TASK INPUTS:
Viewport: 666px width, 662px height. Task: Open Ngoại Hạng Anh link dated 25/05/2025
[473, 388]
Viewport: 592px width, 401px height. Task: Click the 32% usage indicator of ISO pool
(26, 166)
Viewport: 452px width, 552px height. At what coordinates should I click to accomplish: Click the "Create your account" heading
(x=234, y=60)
* * *
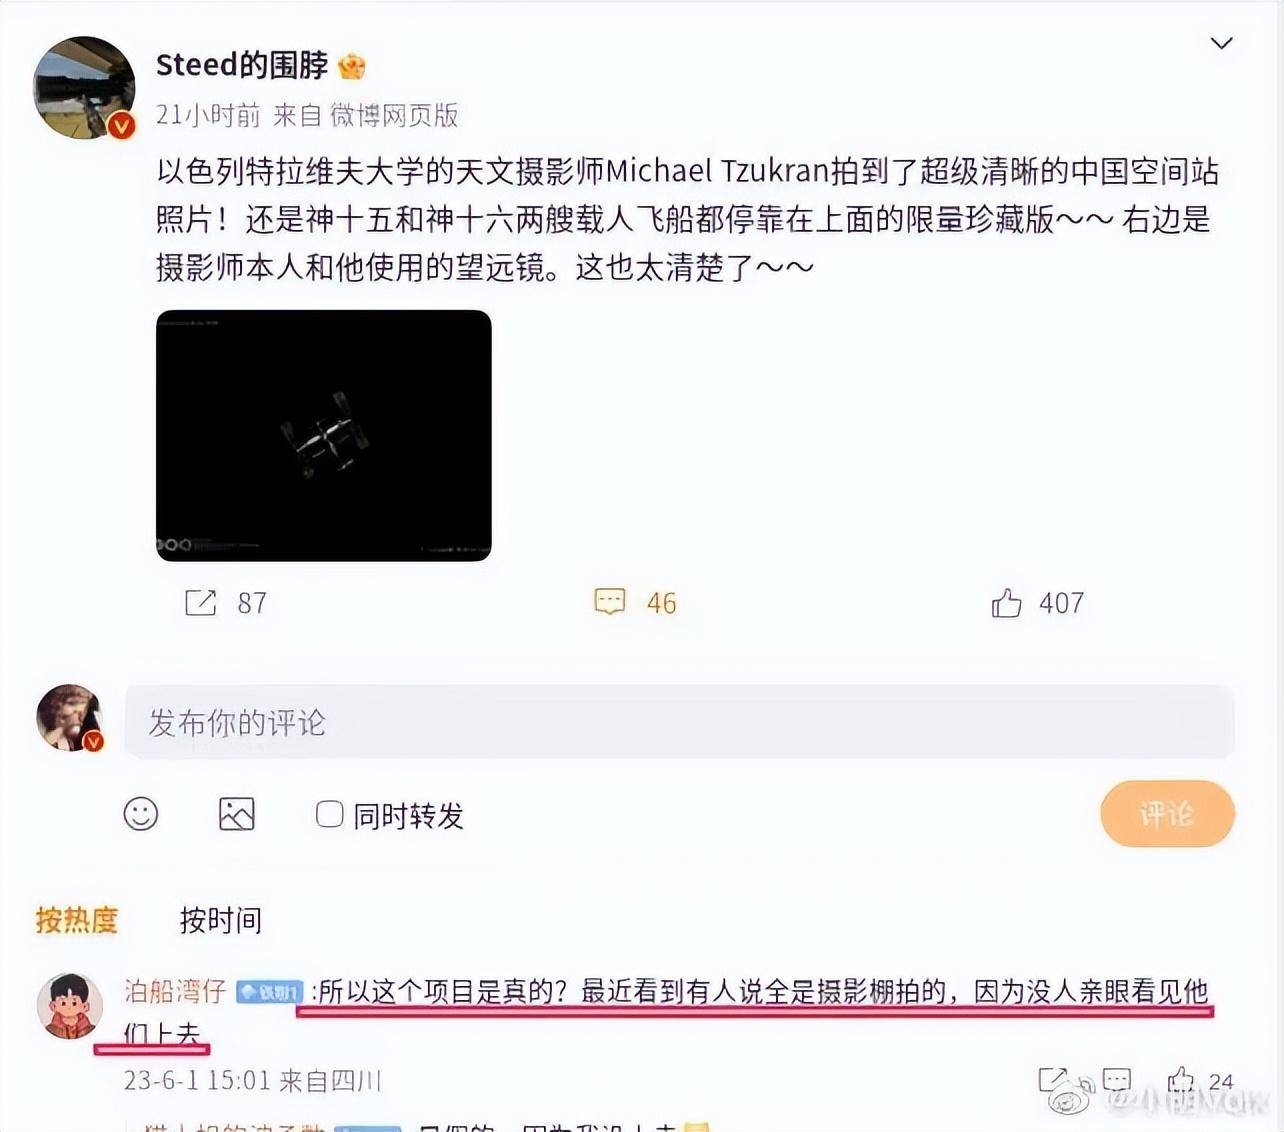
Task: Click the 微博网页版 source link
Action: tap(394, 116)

GIVEN PROBLEM: Swap "heading" for "title" in the records, from the line with "Viewport: 452px width, 552px" up to and including the line with "(x=234, y=60)". Give back only those lines, with nothing else changed.

WRITTEN ANSWER:
Viewport: 452px width, 552px height. At what coordinates should I click to accomplish: Click the "Create your account" title
(x=234, y=60)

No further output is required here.